Avec l’abandon, après une intervention de la Commission de la concurrence (COMCO), du calcul des honoraires d’après le coût d’ouvrage déterminant le temps nécessaire (art. 7), des descriptifs de prestations détaillés sont devenus d’autant plus importants pour la négociation des honoraires. La répartition actuelle en tâches correspond davantage à la réalité des projets, qui impliquent de plus en plus de professionnels spécialisés. Comme le souligne David Merz: «Nos descriptifs de prestations datent encore d’une époque où l’organisation de projets était moins complexe». Ce qui, dans les bases contractuelles, était encore souvent couvert par l’habituelle expression «en règle générale» doit aujourd’hui être dûment assigné et décrit en détail. Sans oublier que si la «culture du bâti» peut difficilement faire l’objet d’une description technique, elle demeure une «prestation» qui nécessite du temps et doit être rémunérée.

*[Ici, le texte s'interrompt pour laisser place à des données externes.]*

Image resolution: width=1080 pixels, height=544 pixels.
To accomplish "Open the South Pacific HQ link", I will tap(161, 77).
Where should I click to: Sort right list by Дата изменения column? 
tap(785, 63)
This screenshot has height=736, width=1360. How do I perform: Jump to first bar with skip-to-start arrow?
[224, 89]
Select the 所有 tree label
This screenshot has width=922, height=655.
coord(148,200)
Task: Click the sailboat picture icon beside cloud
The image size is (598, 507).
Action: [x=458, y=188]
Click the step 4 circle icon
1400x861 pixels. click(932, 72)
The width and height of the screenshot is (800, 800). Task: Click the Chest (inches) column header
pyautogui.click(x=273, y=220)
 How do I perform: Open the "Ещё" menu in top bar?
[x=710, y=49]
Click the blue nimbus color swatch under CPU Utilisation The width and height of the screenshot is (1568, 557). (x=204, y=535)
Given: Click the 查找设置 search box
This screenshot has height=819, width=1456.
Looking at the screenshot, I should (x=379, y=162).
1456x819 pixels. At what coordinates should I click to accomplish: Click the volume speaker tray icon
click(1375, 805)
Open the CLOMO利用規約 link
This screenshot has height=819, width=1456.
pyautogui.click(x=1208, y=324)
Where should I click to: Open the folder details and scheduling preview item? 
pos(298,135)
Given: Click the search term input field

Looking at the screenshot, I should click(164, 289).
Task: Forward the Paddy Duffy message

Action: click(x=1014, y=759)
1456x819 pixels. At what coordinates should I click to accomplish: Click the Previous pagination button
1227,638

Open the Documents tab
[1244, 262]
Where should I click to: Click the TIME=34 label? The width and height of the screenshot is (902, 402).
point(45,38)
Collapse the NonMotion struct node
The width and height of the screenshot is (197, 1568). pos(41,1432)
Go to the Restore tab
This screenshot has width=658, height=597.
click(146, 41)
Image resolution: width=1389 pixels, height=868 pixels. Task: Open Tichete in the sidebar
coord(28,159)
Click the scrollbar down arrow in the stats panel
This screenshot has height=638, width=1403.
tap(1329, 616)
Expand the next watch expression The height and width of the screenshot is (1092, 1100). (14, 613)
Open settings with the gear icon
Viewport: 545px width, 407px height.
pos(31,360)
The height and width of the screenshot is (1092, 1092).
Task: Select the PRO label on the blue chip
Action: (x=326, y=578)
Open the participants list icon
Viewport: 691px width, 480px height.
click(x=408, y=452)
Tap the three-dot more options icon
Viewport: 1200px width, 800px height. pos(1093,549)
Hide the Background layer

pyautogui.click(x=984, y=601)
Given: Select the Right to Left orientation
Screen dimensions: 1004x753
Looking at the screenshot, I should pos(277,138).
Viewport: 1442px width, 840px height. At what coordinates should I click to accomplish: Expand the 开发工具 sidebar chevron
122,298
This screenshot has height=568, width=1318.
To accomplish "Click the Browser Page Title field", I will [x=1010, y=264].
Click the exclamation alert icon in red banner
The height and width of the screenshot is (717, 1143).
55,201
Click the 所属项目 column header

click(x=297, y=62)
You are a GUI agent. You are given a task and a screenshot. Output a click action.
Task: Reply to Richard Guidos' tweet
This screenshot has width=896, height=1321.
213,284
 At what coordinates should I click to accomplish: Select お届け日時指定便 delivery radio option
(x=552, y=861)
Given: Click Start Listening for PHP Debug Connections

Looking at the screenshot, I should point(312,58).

RPH: une harmonisation en étapes

  • La nécessité de répondre à la complexité croissante des processus d’étude et de réalisation d’ouvrages par une description supra-disciplinaire des prestations apparaît déjà dans le cadre de la mise en consultation de la révision de 1984. L’harmonisation se borne finalement à la structure actuelle articulée en sept articles.

 

  • Dans le but d’uniformiser les phases et modules de prestations pour l’ensemble d’une équipe de projet, le Modèle de prestations 95 («MP95») est alors élaboré. Mais comme les modules n’étaient pas alignés sur ceux des RPH et en raison du scepticisme face à une libéralisation des règlements, le MP95 n’obtiendra finalement jamais l’imprimatur.

 

  • Avec la publication de son successeur, le Modèle de prestations SIA 112, en 2001, une étape est franchie en matière d’harmonisation des phases et modules de prestations. Le modèle constitue en outre le socle des RPH publiés en parallèle.

 

  • Depuis lors, les objectifs essentiels de chaque révision des RPH sont l’adaptation aux conditions contemporaines et les progrès en matière d’harmonisation.

 

  • La publication des nouveaux RPH 102, 103, 105 et 108 est prévue pour 2025.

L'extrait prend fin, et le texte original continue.